**Teks Dokumen**
┄┄┄┄┄┄
SUARABANTAS, Jakarta - Langkah strategis tengah digodok pemerintah pusat dan Dewan Perwakilan Rakyat (DPR) dalam upaya memperkuat sistem pendidikan nasional. Menteri Pendidikan Dasar dan Menengah (Mendikdasmen), Abdul Mu'ti, mengungkapkan bahwa revisi Undang-undang Sistem Pendidikan Nasional (Sisdiknas) sedang dalam tahap intensif pembahasan bersama DPR. RUU ini direncanakan akan menjadi payung hukum tunggal dengan menggabungkan empat undang-undang terkait pendidikan yang selama ini berlaku secara terpisah.
Pernyataan ini disampaikan Mendikdasmen Mu'ti kepada wartawan Forum Wartawan Pendidikan dan Kebudayaan (Fortadikbud) dalam acara Halalbihalal di Perpustakaan Kemendikdasmen pada Jumat (11/4/2025). Lebih lanjut, Mu'ti menjelaskan bahwa empat undang-undang yang akan diintegrasikan meliputi UU Nomor 20 Tahun 2003 tentang Sisdiknas, UU Nomor 14 Tahun 2005 tentang Guru dan Dosen, UU Nomor 12 Tahun 2012 tentang Pendidikan Tinggi, serta UU Nomor 18 Tahun 2019 tentang Pesantren.
Menurut Mu'ti, Wakil Menteri Pendidikan Dasar dan Menengah (Wamendikdasmen), Atip Latipulhayat, telah ditugaskan untuk mengawasi jalannya penyusunan RUU ini. Wamendikdasmen dilaporkan telah mencapai tahapan penyusunan naskah akademik yang akan menjadi landasan bagi pengintegrasian keempat UU tersebut menjadi satu UU yang komprehensif.
Salah satu isu krusial yang turut menjadi perhatian dalam pembahasan revisi UU Sisdiknas ini adalah wacana resentralisasi guru. Mu'ti mengakui adanya kendala dalam rekrutmen, pembinaan, dan distribusi guru di berbagai daerah. Meskipun kewenangan pengangkatan guru Pegawai Pemerintah dengan Perjanjian Kerja (PPPK) berada di tangan pemerintah daerah (pemda) sesuai dengan amanat Undang-undang Otonomi Daerah, pembinaannya masih menjadi tanggung jawab pemerintah pusat.
Ketidakselarasan ini dinilai menghambat upaya pemerataan kualitas pendidikan, terutama dalam hal distribusi guru lintas provinsi yang saat ini belum dimungkinkan oleh regulasi otonomi daerah. Mu'ti mengungkapkan bahwa idealnya, kewenangan distribusi guru ditangani oleh pemerintah pusat, dalam hal ini Kementerian Pendidikan Dasar dan Menengah (Kemendikdasmen) bersama Kementerian Pendayagunaan Aparatur Negara dan Reformasi Birokrasi (Kemenpan RB).
┄┄┄┄┄┄
**Bagian Data**
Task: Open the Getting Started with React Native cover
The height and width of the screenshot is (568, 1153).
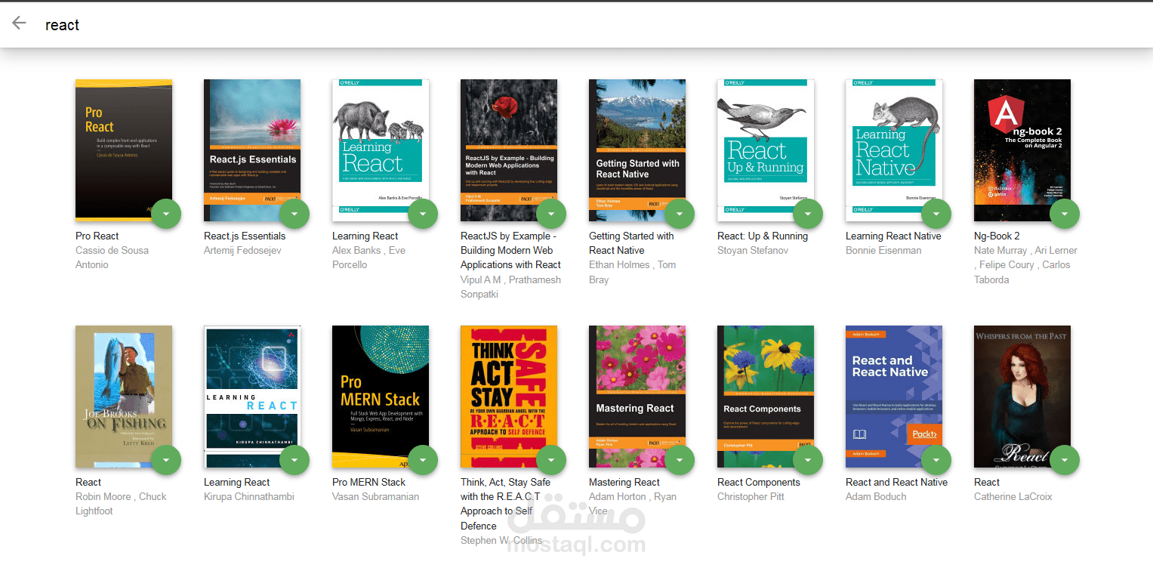Action: click(637, 149)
┄┄┄┄┄┄
**Soal dan Tugas**
- a) Ringkas teks dokumen tentang revisi UU Sisdiknas dalam dua kalimat.
- b) Jawab pertanyaan berikut berdasarkan teks dokumen tentang revisi UU Sisdiknas:
(i) Kapan dan di mana Mu'ti menyampaikan pernyataan tentang revisi UU Sisdiknas kepada wartawan?
(ii) Siapa yang ditugaskan mengawasi jalannya penyusunan RUU ini?
(iii) Menurut Mu'ti, siapa idealnya yang menangani kewenangan distribusi guru?
- c) Tulis ulang bagian teks dokumen yang dimulai dari kata "Pernyataan ini disampaikan" dan berhenti setelah "2019 tentang Pesantren.", lalu ganti "Perpustakaan Kemendikdasmen" dengan "Aula Kemendikdasmen".
Jawablah hanya berdasarkan teks dokumen, tanpa memakai material.

**Daftar Jawaban**
- a) Mendikdasmen Abdul Mu'ti menyatakan bahwa revisi UU Sisdiknas sedang dibahas secara intensif bersama DPR dan direncanakan menggabungkan empat undang-undang pendidikan menjadi satu payung hukum. Salah satu isu krusial dalam pembahasannya adalah wacana resentralisasi guru, dan Mu'ti mengakui adanya kendala dalam rekrutmen, pembinaan, dan distribusi guru di berbagai daerah.

- b)
(i) Pada Jumat (11/4/2025), dalam acara Halalbihalal di Perpustakaan Kemendikdasmen.
(ii) Wakil Menteri Pendidikan Dasar dan Menengah, Atip Latipulhayat.
(iii) Pemerintah pusat, dalam hal ini Kemendikdasmen bersama Kemenpan RB.

- c)
Pernyataan ini disampaikan Mendikdasmen Mu'ti kepada wartawan Forum Wartawan Pendidikan dan Kebudayaan (Fortadikbud) dalam acara Halalbihalal di Aula Kemendikdasmen pada Jumat (11/4/2025). Lebih lanjut, Mu'ti menjelaskan bahwa empat undang-undang yang akan diintegrasikan meliputi UU Nomor 20 Tahun 2003 tentang Sisdiknas, UU Nomor 14 Tahun 2005 tentang Guru dan Dosen, UU Nomor 12 Tahun 2012 tentang Pendidikan Tinggi, serta UU Nomor 18 Tahun 2019 tentang Pesantren.